- Texte visé : Projet de loi, adopté par le Sénat, après engagement de la procédure accélérée, relatif à la restitution de biens culturels provenant d’États qui, du fait d’une appropriation illicite, en ont été privés, n° 2408
- Stade de lecture : 1ère lecture (2ème assemblée saisie)
- Examiné par : Commission des affaires culturelles et de l'éducation
Sous réserve de son traitement par les services de l'Assemblée nationale et de sa recevabilité
Après l’alinéa 1, insérer l’alinéa suivant :
« 1°A Après les mots : « illicitement exporté », sont insérés les mots : « ou « obtenu après cession ou libéralité obtenues par contrainte ou violence ou d’une personne qui ne pouvait en disposer » ».
Par cet amendement, le groupe LFI souhaite élargir la liste des oeuvres pouvant faire l’objet d’une restitution prévue par l’article L. 124‑1 du code du patrimoine, qui permet au propriétaire public d’un bien culturel volé ou illégalement exporté de demander au juge judiciaire l’annulation de son acquisition ainsi que sa restitution à l’État d’origine ou au propriétaire légitime qui en fait la demande, conformément à la convention de l’Unesco du 14 novembre 1970.

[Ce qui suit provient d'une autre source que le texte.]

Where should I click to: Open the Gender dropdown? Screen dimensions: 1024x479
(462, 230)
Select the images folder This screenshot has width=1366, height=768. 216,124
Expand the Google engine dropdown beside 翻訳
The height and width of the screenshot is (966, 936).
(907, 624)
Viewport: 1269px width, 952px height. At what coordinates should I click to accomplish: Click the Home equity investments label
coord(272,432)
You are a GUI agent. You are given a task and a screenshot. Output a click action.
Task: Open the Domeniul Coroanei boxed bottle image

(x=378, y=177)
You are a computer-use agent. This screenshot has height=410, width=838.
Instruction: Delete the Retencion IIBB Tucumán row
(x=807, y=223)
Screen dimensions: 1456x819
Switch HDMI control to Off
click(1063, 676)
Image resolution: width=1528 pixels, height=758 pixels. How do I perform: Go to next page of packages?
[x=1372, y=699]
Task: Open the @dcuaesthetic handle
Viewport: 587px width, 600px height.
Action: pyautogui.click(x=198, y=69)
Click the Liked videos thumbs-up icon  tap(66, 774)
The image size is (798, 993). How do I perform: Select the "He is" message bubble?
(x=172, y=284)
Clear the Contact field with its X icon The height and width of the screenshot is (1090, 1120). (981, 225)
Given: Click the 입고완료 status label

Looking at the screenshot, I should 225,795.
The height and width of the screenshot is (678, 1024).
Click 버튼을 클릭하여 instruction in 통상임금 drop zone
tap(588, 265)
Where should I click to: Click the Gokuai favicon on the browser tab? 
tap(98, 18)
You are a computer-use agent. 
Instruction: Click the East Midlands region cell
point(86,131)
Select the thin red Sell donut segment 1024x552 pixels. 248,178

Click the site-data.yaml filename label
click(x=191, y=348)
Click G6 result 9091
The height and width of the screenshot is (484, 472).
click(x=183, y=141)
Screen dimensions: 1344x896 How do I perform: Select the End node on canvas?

Si la procédure prévue à l’article L. 124‑1 est considérée comme complémentaire à celle prévue à l’article 1er du présent projet de loi, le Conseil d’État relève dans son avis que l’économie des deux dispositifs est différente. Parmi les différences, on retrouve la nature des biens culturels pouvant faire l’objet d’une restitution. En effet, alors que la procédure prévue à l’article précédent s’applique aux objets obtenus par une appropriation illicite par vol, pillage, cession ou libéralité obtenues par contrainte ou violence ou d’une personne qui ne pouvait en disposer », on se rend compte que l’article L. 124‑1 ne prévoit que seuls les objets « volé ou illicitement exporté » sont concernés. Par conséquent, la notion de « cession ou libéralité obtenues par contrainte ou violence ou d’une personne qui ne pouvait en disposer » et d’un consentement réel n’est pas prise en compte – ce à quoi nous nous attaquons à travers cet amendement.